I was less than a third of the way down when Jeff literally hit the bottom. He veered left, but his bike laid down and headed wheels-first for the trees. Jeff rode through the turn on his left knee.

It’s a terrible dilemma for a sheltered nine-year-old to have to consider whether the risk of releasing her coaster brakes was worth the few seconds it might grant her in getting to her erstwhile protector. I opted for my brakes, but I must say hopped off with little regard for my bike when I did reach the bottom. There was bloody gravel smeared across the bend in the road. Jeff rolled over onto his bottom, and together we observed what seemed like an equal amount of gravel embedded in the shreds of flesh that had been his knee and upper shin. We watched the blood ooze into his sock.

I couldn’t imagine how he could even get up off the ground, but followed instructions to bring the bikes over and set them on their kickstands. He inspected his for damage, but the only apparent mechanical injury was a chain off its sprockets. That seemed to reassure Jeff that the fall could be blamed on the bike. I didn’t know any better. He tried to sit on his bike, but the dragging chain kept catching. So he walked home with my bike substituting for the bad leg, and I clumsily pushed his.

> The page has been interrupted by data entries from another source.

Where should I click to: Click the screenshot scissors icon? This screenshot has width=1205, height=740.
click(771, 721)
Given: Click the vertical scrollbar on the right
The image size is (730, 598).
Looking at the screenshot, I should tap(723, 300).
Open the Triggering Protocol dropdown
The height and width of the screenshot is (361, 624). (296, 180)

When we got to our block of the alley, I disobeyed orders and stood Jeff’s bike against a wall so I could run ahead and alert Mother. I glanced back at the blood trail behind us. Charley, our little brother, and I were sent to the Turkopps’ while Mother piled Jeff into the car and made for the pediatrician’s office. I did not like the set of her jaw.

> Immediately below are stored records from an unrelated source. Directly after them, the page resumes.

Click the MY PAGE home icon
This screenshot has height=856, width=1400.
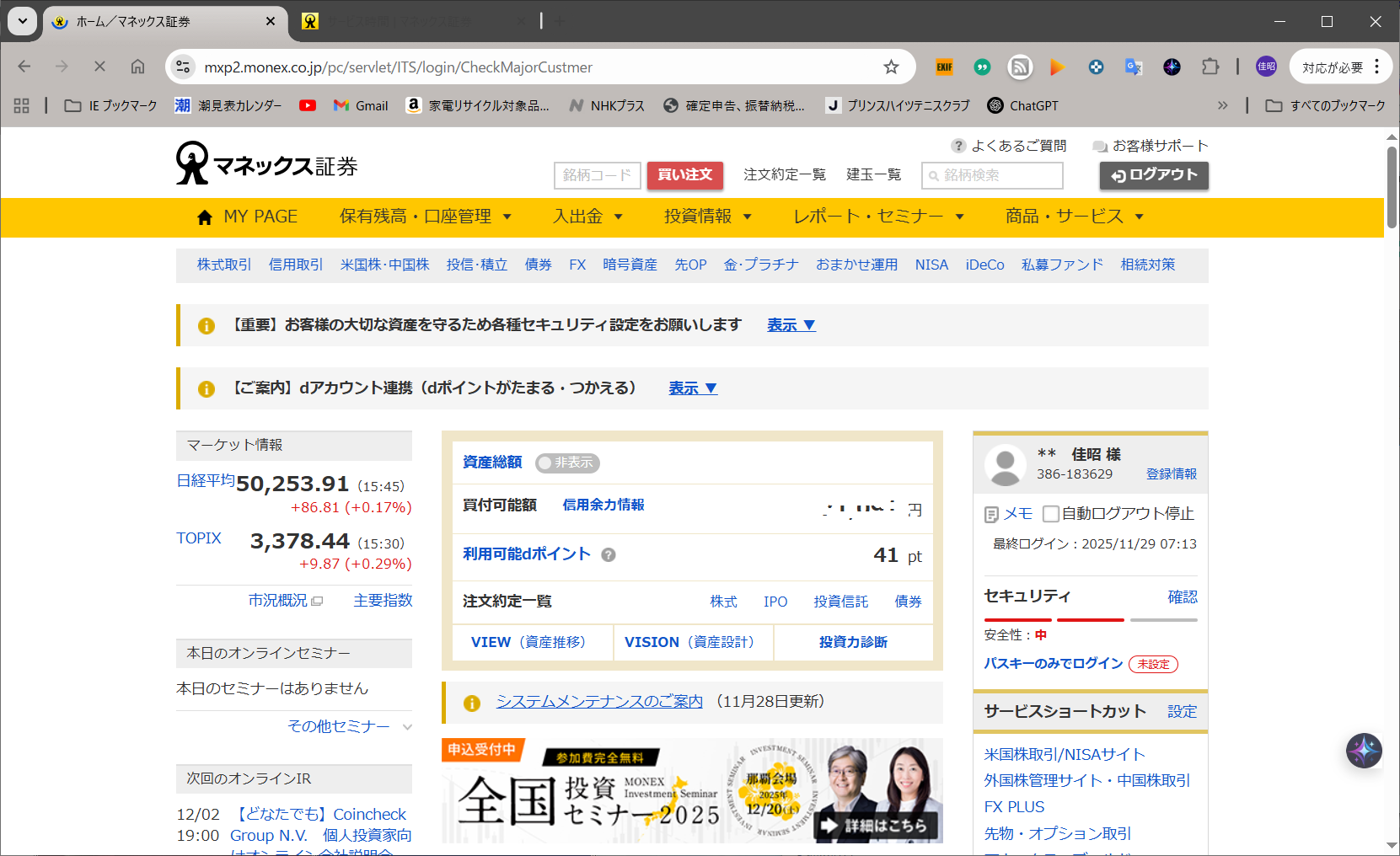pyautogui.click(x=204, y=217)
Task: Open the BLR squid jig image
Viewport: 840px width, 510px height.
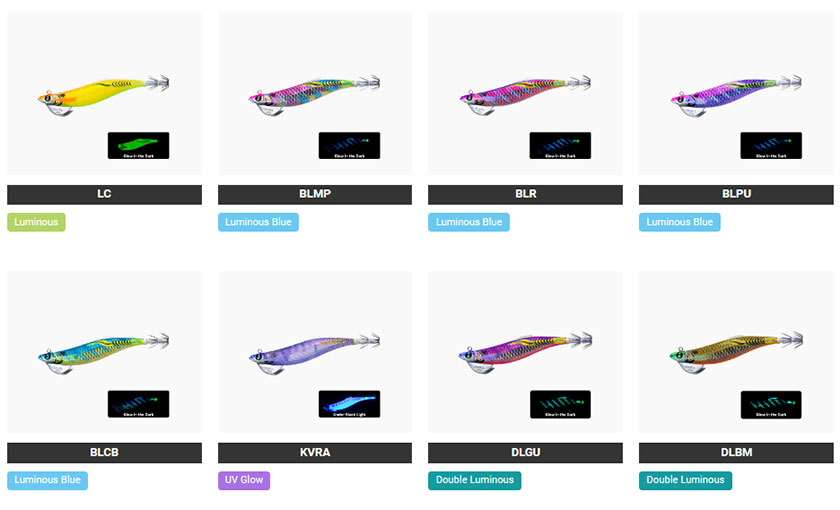Action: [525, 93]
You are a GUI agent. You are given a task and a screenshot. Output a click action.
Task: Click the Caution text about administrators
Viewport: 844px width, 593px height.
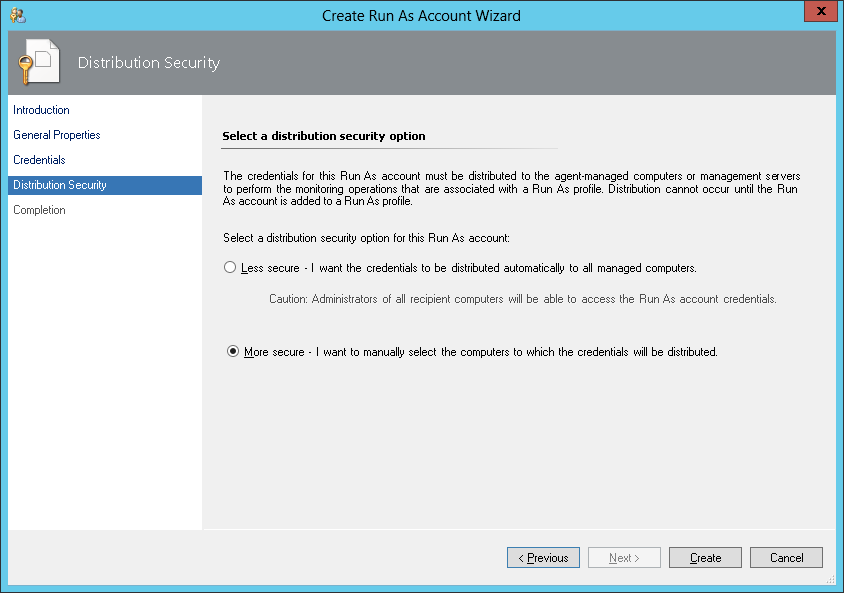point(523,299)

They were gone almost two hours. Mother apparently had done her yelling at Jeff in the car, but I got a minilecture about having some sense of my own. I knew better than to try to point out that I had successfully negotiated the hill. Daddy helped me clean the blood off my bike, and as soon as Jeff could bear to bend his knee again, he and Dad got his bike back together. We never went back to Overlook on our bikes, or I didn’t, and I cultivated my own little copy of Mother’s glare, for the times when Jeff suggested something I found too daring. It involved a fist on my hip that my own children still recognize, and a pointed glance at Jeff’s left knee before I met his eyes. It worked about half the time.